A variety of intrusion detection systems (IDS) are on the market, ranging from enterprise-level, managed network monitoring solutions to simple on-the-host logging systems. There is also a distinction between an intrusion prevention system (IPS) and an IDS. An IPS goes one better than the IDS and attempts to block an attack in progress, whereas the IDS attempts to log the attack and optionally notify a responsible party to employ an incident response plan.
The added benefit of an IDS is that we can see what is passing through our network and attempt to isolate any traffic that appears malicious. This is important, as it's a function many firewalls lack (except those with layer-seven support, which are termed application-layer firewalls). Since firewalls work at the lower layers of network communication, their filtering rules are generally limited to IP addresses, ports, time of day, and only a few other criteria. If we have a firewall that isn't looking into the payload of a packet and only making decisions based on packet headers, it's far from inconceivable that these devices may allow some malicious traffic to pass.

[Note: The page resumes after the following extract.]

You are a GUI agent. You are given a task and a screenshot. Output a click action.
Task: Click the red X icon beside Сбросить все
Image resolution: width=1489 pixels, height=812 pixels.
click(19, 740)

The role of our IDS is to do deep inspection of these packets, looking at the data contained within, and answer questions such as: "Does this look like the Code Red worm?" "Is this an attempt at a buffer overflow in our sendmail server?" or "Has one of our users just been exploited by the latest zero-day WMF exploit?" It's quite
IDSs can be further categorized as NIDS or HIDS, the difference being that the former watches the network and the latter monitors the host. This is important when choosing an IDS, as we have to be sure of what exactly we are monitoring.

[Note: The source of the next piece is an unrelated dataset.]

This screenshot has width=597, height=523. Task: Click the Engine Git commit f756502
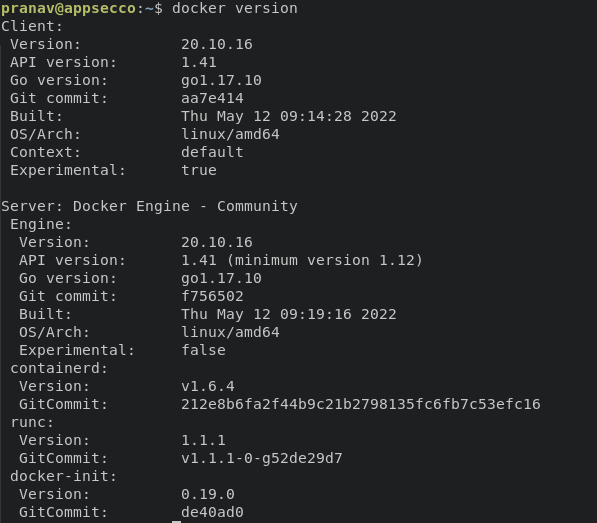[212, 296]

For example, many administrators won't employ a HIDS on Windows or Unix boxes because of their built-in abilities to log extensively (event logs/syslog), and therefore prefer to monitor the traffic on the network for signs of malicious behavior. This can also be more reliable than host monitoring, as it's hard to trust the logs of a compromised host.
In the case of IPCop, what we have is a built-in NIDS on our firewall, pre-configured and ready to use with the absolute minimal configuration, the Snort intrusion detection system.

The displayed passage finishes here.